━━━━━ Provided records ━━━━━

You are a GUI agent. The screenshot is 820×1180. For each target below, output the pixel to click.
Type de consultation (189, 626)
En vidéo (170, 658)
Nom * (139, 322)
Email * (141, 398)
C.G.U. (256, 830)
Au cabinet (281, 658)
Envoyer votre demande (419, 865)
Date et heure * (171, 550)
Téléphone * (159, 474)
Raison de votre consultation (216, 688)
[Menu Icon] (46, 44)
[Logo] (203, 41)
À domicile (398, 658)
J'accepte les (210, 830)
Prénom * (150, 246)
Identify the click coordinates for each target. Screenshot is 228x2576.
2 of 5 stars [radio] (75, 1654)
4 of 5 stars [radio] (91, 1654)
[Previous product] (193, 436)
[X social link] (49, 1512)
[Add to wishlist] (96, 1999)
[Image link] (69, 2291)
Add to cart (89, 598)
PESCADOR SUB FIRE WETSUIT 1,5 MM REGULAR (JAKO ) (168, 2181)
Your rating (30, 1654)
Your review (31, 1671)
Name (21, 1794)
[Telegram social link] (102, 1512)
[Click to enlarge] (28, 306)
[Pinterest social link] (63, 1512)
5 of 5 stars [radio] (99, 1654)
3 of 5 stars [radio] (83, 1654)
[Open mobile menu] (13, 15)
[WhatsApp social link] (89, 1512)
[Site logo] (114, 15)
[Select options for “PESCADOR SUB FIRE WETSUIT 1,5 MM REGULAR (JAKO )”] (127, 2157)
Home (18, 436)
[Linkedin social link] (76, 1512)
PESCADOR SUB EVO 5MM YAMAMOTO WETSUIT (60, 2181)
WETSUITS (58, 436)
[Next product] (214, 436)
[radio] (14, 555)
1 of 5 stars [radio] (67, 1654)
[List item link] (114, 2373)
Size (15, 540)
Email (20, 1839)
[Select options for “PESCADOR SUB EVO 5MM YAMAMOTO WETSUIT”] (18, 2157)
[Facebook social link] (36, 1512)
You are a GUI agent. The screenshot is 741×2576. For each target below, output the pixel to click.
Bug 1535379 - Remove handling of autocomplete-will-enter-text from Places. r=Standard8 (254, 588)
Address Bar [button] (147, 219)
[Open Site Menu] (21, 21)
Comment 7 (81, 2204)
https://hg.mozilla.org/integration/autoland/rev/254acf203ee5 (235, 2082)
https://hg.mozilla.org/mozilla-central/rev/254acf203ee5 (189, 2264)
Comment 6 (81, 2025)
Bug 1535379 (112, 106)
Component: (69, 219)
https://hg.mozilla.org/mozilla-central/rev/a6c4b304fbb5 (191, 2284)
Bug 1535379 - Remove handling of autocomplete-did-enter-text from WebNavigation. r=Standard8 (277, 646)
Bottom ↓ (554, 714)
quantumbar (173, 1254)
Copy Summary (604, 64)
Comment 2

━━━━━

About this exercise |
Repeat the material from above exactly, word for word.

Output for this exercise |
You are a GUI agent. The screenshot is 820×1180. For each target below, output the pixel to click.
Type de consultation (189, 626)
En vidéo (170, 658)
Nom * (139, 322)
Email * (141, 398)
C.G.U. (256, 830)
Au cabinet (281, 658)
Envoyer votre demande (419, 865)
Date et heure * (171, 550)
Téléphone * (159, 474)
Raison de votre consultation (216, 688)
[Menu Icon] (46, 44)
[Logo] (203, 41)
À domicile (398, 658)
J'accepte les (210, 830)
Prénom * (150, 246)
Identify the click coordinates for each target. Screenshot is 228x2576.
2 of 5 stars [radio] (75, 1654)
4 of 5 stars [radio] (91, 1654)
[Previous product] (193, 436)
[X social link] (49, 1512)
[Add to wishlist] (96, 1999)
[Image link] (69, 2291)
Add to cart (89, 598)
PESCADOR SUB FIRE WETSUIT 1,5 MM REGULAR (JAKO ) (168, 2181)
Your rating (30, 1654)
Your review (31, 1671)
Name (21, 1794)
[Telegram social link] (102, 1512)
[Click to enlarge] (28, 306)
[Pinterest social link] (63, 1512)
5 of 5 stars [radio] (99, 1654)
3 of 5 stars [radio] (83, 1654)
[Open mobile menu] (13, 15)
[WhatsApp social link] (89, 1512)
[Site logo] (114, 15)
[Select options for “PESCADOR SUB FIRE WETSUIT 1,5 MM REGULAR (JAKO )”] (127, 2157)
Home (18, 436)
[Linkedin social link] (76, 1512)
PESCADOR SUB EVO 5MM YAMAMOTO WETSUIT (60, 2181)
WETSUITS (58, 436)
[Next product] (214, 436)
[radio] (14, 555)
1 of 5 stars [radio] (67, 1654)
[List item link] (114, 2373)
Size (15, 540)
Email (20, 1839)
[Select options for “PESCADOR SUB EVO 5MM YAMAMOTO WETSUIT”] (18, 2157)
[Facebook social link] (36, 1512)
You are a GUI agent. The screenshot is 741×2576. For each target below, output the pixel to click.
Bug 1535379 - Remove handling of autocomplete-will-enter-text from Places. r=Standard8 (254, 588)
Address Bar [button] (147, 219)
[Open Site Menu] (21, 21)
Comment 7 (81, 2204)
https://hg.mozilla.org/integration/autoland/rev/254acf203ee5 (235, 2082)
https://hg.mozilla.org/mozilla-central/rev/254acf203ee5 (189, 2264)
Comment 6 (81, 2025)
Bug 1535379 (112, 106)
Component: (69, 219)
https://hg.mozilla.org/mozilla-central/rev/a6c4b304fbb5 (191, 2284)
Bug 1535379 - Remove handling of autocomplete-did-enter-text from WebNavigation. r=Standard8 (277, 646)
Bottom ↓ (554, 714)
quantumbar (173, 1254)
Copy Summary (604, 64)
Comment 2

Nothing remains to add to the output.